湾岸にあるタワマンで仲良く暮らす59歳の共働き夫婦。しかし、夫の急逝により1人のこされた妻のもとに、ほとんど面識のない「海外在住の義弟」が現れ、“驚きの要求”をしてきたのです……。FPの山﨑裕佳子氏が具体的な事例をもとに「遺産相続」の注意点について解説します。

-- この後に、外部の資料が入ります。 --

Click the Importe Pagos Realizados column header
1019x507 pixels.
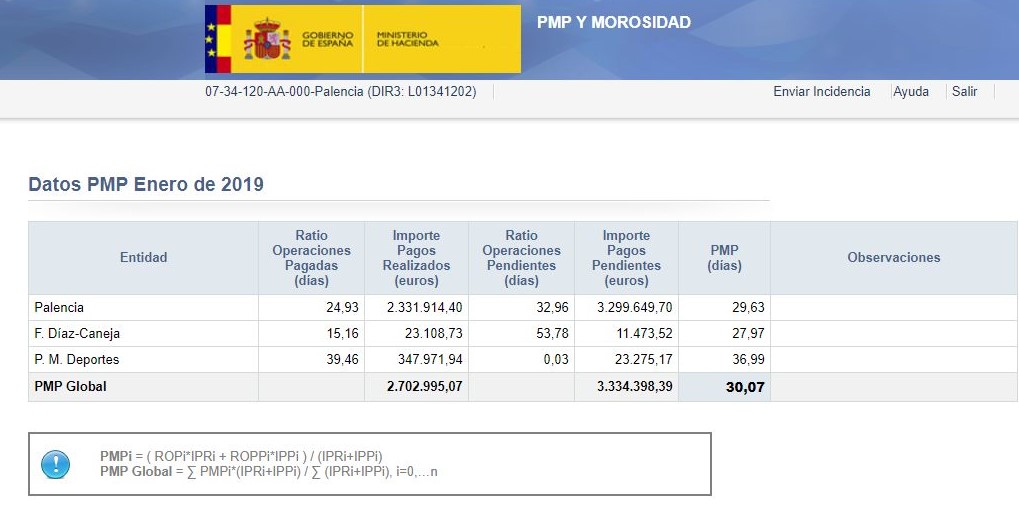[x=416, y=257]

〈世帯年収1,400万円・貯金3,500万円〉子のいない59歳共働き夫婦、湾岸タワマンで“幸せな老後”のはずが…夫の急逝で「海外帰りの義弟」と修羅場に→84歳義母の「ひと言」に拍手喝采【FPが解説】
遺産をもぎ取ろうと奮闘する義弟に、義母が放った「トドメのひと言」
「それなら、話し合いだ! いまから俺が遺産をもらうってことを母さんとあなたに認めさせればいいんだろ!」
遺言書がないことがわかり、無理やり「遺産分割協議」を始めようとする義弟に、隣の部屋で寝ていた84歳の義母も起き上がり、開口一番こう言いました。
「うるさい! あんたが投資で負けた金はもう戻ってこない! 私が死ぬまでおとなしく待ちなさい。そうしたら私の遺産は全部あなたのものになるんでしょう!」
義母は夫を6年前に亡くし、夫の遺産を相続しています。不謹慎ながら、あまりの剣幕に義弟はようやく大人しくなりました。
「……投資?」
ヤスコさんが尋ねても、タカフミさんは顔を真っ赤にして黙ったままです。
あとでわかったことですが、タカフミさんは最近、投資で大きな失敗をしてしまったらしく、遺産で穴埋めできると踏んでいたようです。
結局、マサルさんの遺産について、義母は相続を放棄。マサルさんの遺産は、すべて妻であるヤスコさんが相続することで落ち着きました。
後を絶たない「相続トラブル」…専門家に相談のうえ、冷静に対処を
法務省民事局が行った遺産分割等に関する認知度調査によると、相続の際に相続人間で遺産分割を行った人は約62%。このうち、専門家などに相談せずに、当人同士で相談して分割合意した人は約70%、専門家に相談して遺産分割に合意した人は約23%となっています。
もともと遺産分割や相続の知識があるという人は多くないでしょう。今回のヤスコさんのように、親や兄弟姉妹が亡くなり当事者となったことで初めて問題に直面する人も多く、相続トラブルに発展してしまうケースも少なくありません。
特定の人に財産を相続させたい場合は、「生命保険の活用」や「遺言書」が効果的です。生命保険金は受取人の固有の財産となるため、遺産分割協議から除外されます。
金銭が絡んだトラブルは、それまでの関係が一変してしまうことが少なくありません。トラブルを避けるためには、あらかじめ相続に関する一定の知識を身につけておくことが重要です。また、困ったときは専門家のサポートを受けながら、冷静に対処するようにしましょう。